The key thing for investors to remember is that markets are forward looking. There is no obvious correct response to the news – it has already been incorporated into market prices by people with access to the same news information. Responding “after the fact” to falling or soaring markets is the whole reason why investors tend to do worse than they should. Perfect hindsight is great, and some people get lucky with timing, but studies consistently show that composure and resisting the impulse to react or overreact is the key ingredient to successful long-term investing.

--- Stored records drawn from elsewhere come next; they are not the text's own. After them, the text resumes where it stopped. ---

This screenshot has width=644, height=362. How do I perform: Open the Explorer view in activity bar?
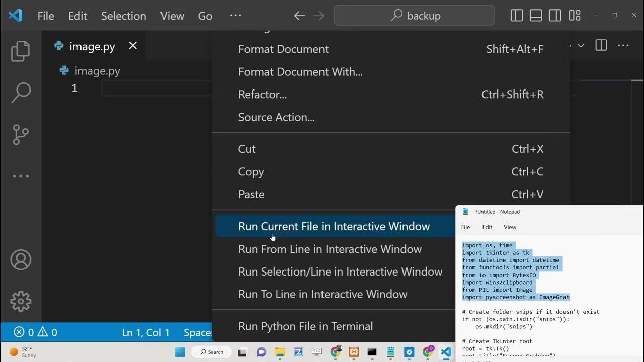pyautogui.click(x=21, y=51)
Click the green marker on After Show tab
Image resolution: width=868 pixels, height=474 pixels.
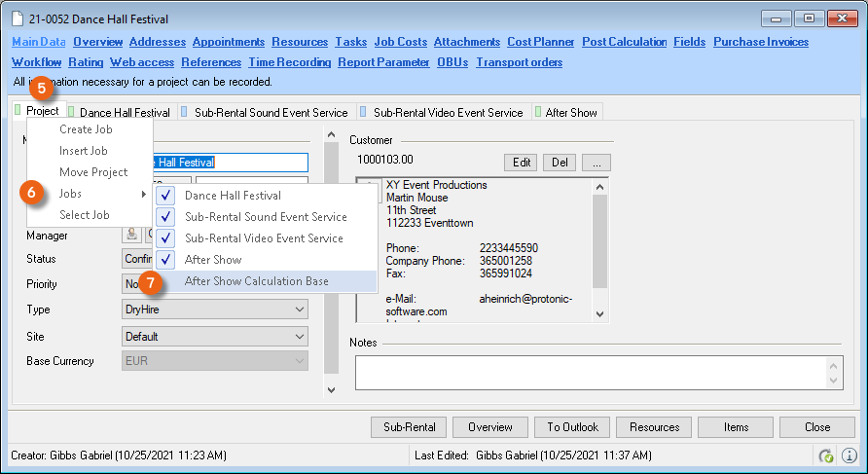coord(538,112)
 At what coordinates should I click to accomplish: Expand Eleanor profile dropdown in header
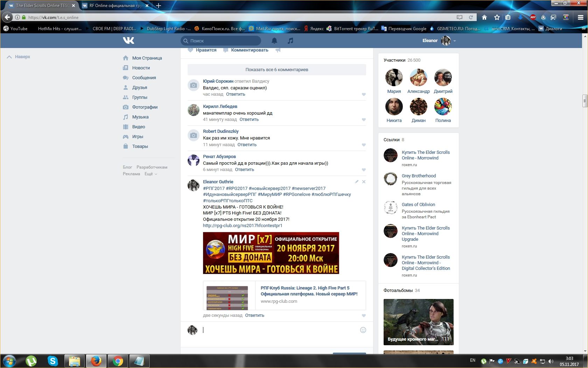[x=455, y=41]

The challenge with being tempted to get out of markets when they have sold off is that it imposes another very awkward decision – when do you get back in? If you got out in the first place because of real concerns, you are unlikely to get back in when things are at their most dire (i.e. the bottom of the market). More likely, composure returns only after a sustained rebound, and risking missing a large part of the recovery carries consequences. Sitting it out by staying invested is tough, and the next few months will be particularly hard emotionally for some people depending on their own aversion to risk. Nonetheless, it’s exactly what existing investors need to do.

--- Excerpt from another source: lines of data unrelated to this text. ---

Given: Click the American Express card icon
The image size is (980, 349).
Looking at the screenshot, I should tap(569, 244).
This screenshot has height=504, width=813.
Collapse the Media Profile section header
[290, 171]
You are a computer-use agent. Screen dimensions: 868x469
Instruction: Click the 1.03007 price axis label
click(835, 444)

What history teaches us – Part 1
At the time of writing and as someone who has been in the investment advisory business for 33 years, I can firmly say that markets have gone from being overly complacent to being overly pessimistic, discounting a prolonged period of stagnant growth. This is nothing new. Any examination of past stock markets over any rolling 15 year period will actually show short sharp shocks followed by longer term gradual recoveries which very much compensate for the interim falls. The most recent example before the COVID-19 related fall was President Trump’s berating of China in the trade negotiations in the last quarter of 2018 which resulted in a gradual 15% fall over a two week period. This was then followed by a full reversal in the first 6 weeks of 2019. What we are currently experiencing is a temporary setback, albeit more likely to be prolonged compared to what was expected a month ago, but it will be followed by a recovery.
For many months, perhaps many years, markets have been itching for a big sell-off. This is now the end of the largest bull market in history. Widespread stock market corrections are inevitable and it’s a matter of when not if, so investors are always on the lookout for a reason to sell. Many have been ready with their fingers on the button, waiting for a reason to push it. The virus outbreak gave them that reason. Stock market falls and crashes are, whilst very uncomfortable, normal. They are the rule, not the exception, and are part of the journey. Stock market history shows us time and again that this happens. Just like the weather changes throughout the seasons, markets go through cycles of good and bad periods. Any investor with a long-term time horizon should expect to see this happen. To fully appreciate these cycles it is worth reviewing some of the more notable and momentous falls in living memory and how investors would have fared over the long-term had they remained composed. The chart above shows a euro investor with 100% of their money in global equities just before the market crash in September 2008 to the weekend just gone.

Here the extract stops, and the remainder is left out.